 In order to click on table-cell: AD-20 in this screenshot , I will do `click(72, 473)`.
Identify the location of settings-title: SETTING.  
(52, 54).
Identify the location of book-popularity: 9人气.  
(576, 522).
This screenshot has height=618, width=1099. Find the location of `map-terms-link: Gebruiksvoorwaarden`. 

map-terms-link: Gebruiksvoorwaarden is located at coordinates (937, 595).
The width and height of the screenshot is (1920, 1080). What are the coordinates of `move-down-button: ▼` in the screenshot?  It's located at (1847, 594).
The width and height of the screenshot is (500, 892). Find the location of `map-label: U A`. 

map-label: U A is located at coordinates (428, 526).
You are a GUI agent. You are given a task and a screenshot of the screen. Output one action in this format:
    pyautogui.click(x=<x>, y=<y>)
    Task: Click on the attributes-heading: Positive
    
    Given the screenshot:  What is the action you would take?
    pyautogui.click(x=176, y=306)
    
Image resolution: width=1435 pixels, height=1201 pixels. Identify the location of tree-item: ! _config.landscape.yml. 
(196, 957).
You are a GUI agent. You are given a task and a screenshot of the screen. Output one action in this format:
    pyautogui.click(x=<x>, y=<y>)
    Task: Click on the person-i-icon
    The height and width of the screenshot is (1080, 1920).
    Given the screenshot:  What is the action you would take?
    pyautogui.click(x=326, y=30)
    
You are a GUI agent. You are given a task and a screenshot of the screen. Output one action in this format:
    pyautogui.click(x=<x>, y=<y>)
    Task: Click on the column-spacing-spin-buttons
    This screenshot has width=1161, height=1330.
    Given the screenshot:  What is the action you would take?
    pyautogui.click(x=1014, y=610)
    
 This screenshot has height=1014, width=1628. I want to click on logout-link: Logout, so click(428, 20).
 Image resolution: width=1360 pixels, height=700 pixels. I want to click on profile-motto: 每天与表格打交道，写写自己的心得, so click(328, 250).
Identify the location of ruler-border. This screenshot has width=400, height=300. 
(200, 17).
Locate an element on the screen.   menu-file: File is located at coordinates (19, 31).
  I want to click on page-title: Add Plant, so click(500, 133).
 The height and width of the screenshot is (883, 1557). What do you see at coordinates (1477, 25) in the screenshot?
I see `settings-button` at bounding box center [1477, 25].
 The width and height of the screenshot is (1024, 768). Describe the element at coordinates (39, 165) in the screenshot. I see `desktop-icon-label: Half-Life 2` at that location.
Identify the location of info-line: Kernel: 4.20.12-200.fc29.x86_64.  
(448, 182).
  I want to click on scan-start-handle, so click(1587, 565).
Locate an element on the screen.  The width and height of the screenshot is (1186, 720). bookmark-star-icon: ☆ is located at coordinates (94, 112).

******************************

> **JOB ITEM**
Rewrite everything from the line containing "coordinates (19, 31)." down to the end of the data, substituting "Determine" for "Identify" and leaving all else unchanged.

> **ANSWER**
Locate an element on the screen.   menu-file: File is located at coordinates (19, 31).
  I want to click on page-title: Add Plant, so click(500, 133).
 The height and width of the screenshot is (883, 1557). What do you see at coordinates (1477, 25) in the screenshot?
I see `settings-button` at bounding box center [1477, 25].
 The width and height of the screenshot is (1024, 768). Describe the element at coordinates (39, 165) in the screenshot. I see `desktop-icon-label: Half-Life 2` at that location.
Determine the location of info-line: Kernel: 4.20.12-200.fc29.x86_64.  
(448, 182).
  I want to click on scan-start-handle, so click(1587, 565).
Locate an element on the screen.  The width and height of the screenshot is (1186, 720). bookmark-star-icon: ☆ is located at coordinates (94, 112).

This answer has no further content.